This is an NLP-centered project for capstone 2 of the Galvanize Data Science Intensive. Presented April 2, 2021.
As a life-long reader and as a librarian, I value books. Book-sellers and libraries want to help readers choose books they will enjoy and they want that process to be easy. We want the selection process to be enjoyable and the reading to be rewarding. Therefore, it makes sense to develop computational models for matching readers with books. I want to eventually build a model that uses a "taxonomy of terror" to quantify just how scary a book is in order to help readers who want a book that is "a little scary", "chilling and creepy", or "absolutely terrifying". This is sometimes accomplished through subgenre, but a scale of scariness (or romance, or humor, or any other metric of sentiment) would be very useful in helping to advise readers in a digital space.
Being able to discern one author from another inside of a given genre is a step in the right direction because authors often adhere to a given sub-genre.
I used a supervised approach to text classification among three authors.
The dataset I used came from a 2017 Kaggle competition using individual lines of text as predictors of the author.
The target would be the author and the goal is to train a model that can identify the author of an unseen piece of text, out of three authors whose work is included in the corpus.
The three authors represented are: Edgar Allan Poe, H.P. Lovecraft, and Mary Wollstonecraft Shelley.
Author | Vocabulary Size |
---|---|
Edgar Allan Poe | 15,261 |
H.P. Lovecraft | 14, 504 |
Mary Shelley | 11,515 |
I also applied NLTK's Sentiment Intensity Analyzer on each line for each author's work. The following table shows those sentiments averaged by author:
Author | Negative | Neutral | Positive | Compound |
---|---|---|---|---|
Edgar Allan Poe | .07 | .84 | .09 | .04 |
H.P. Lovecraft | .09 | .84 | .07 | -.06 |
Mary Shelley | .10 | .77 | .13 | .06 |
The model I used to classify the texts was Multinomial Naive Bayes. When tested, the following accuracy scores and predictive features were noted.

• • • • • • •

** AIM 1 **
Quote the author-classification write-up, starting with "The dataset I" and going on through "in the corpus.".
** AIM 2 **
Answer these questions about the author-classification write-up:
(a) Where did the dataset come from?
(b) What model classified the texts?
(c) What vocabulary size is listed for Mary Shelley?
** AIM 3 **
Write the next part of the author-classification write-up, picking up right after its final sentence.
The material that follows comes from a separate source, not from the author-classification write-up.

** DATA **
• • • • • • •

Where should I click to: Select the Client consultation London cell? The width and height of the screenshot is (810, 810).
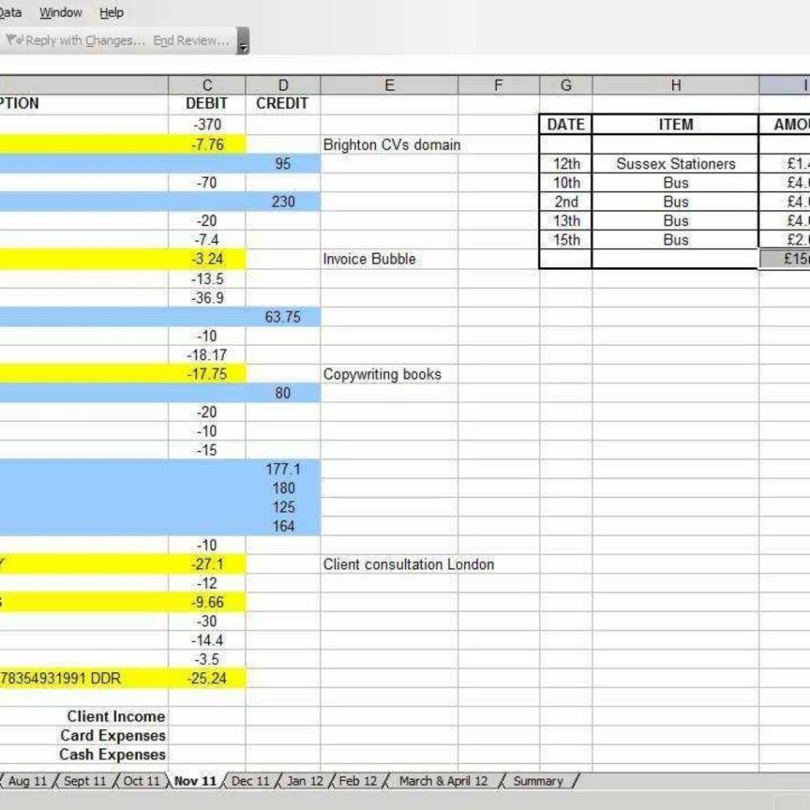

• • • • • • •

** EXPECTED ANSWER 1 **
The dataset I used came from a 2017 Kaggle competition using individual lines of text as predictors of the author.
The target would be the author and the goal is to train a model that can identify the author of an unseen piece of text, out of three authors whose work is included in the corpus.

** EXPECTED ANSWER 2 **
(a) A 2017 Kaggle competition
(b) Multinomial Naive Bayes
(c) 11,515

** EXPECTED ANSWER 3 **
Author Classifiers | Accuracy | Predictive Feature Samples |
---|---|---|
Poe/Lovecraft/Shelley | 81% | Aberrant, abhor, little, good, great, time, eye, think, far, word, mean, look |
Poe/Lovecraft | 88% | Abandonment, abdication, man, old, house, say, night, know, night, dream, day, look |
Poe/Shelley | 83% | Love, life, man, eye, heart, time, father, hope, little, friend, death, think |
I chose to keep what I saw as "victorian stop-words" because they seemed to be highly predictive for each author. Therefore, I am curious as to whether that decision may have led to an overfit model or if it's a good application in a purpose-built model for classifying authors by their syntactic signatures.
Notes: Each of these writers makes some unusual stylistic and vocabulary choices. I wondered if those are easily spotted in machine learning. In the story "X-ing a Paragrab" there is a letter wherein all of the "o"s in the text are replaced with x. So, there is a line for example that reads: "Gxxd Lxrd, Jxhn, hxw yxu dx lxxk!" and goes on to write "X-cellent" in place of excellent and "X-entric" in place of eccentric.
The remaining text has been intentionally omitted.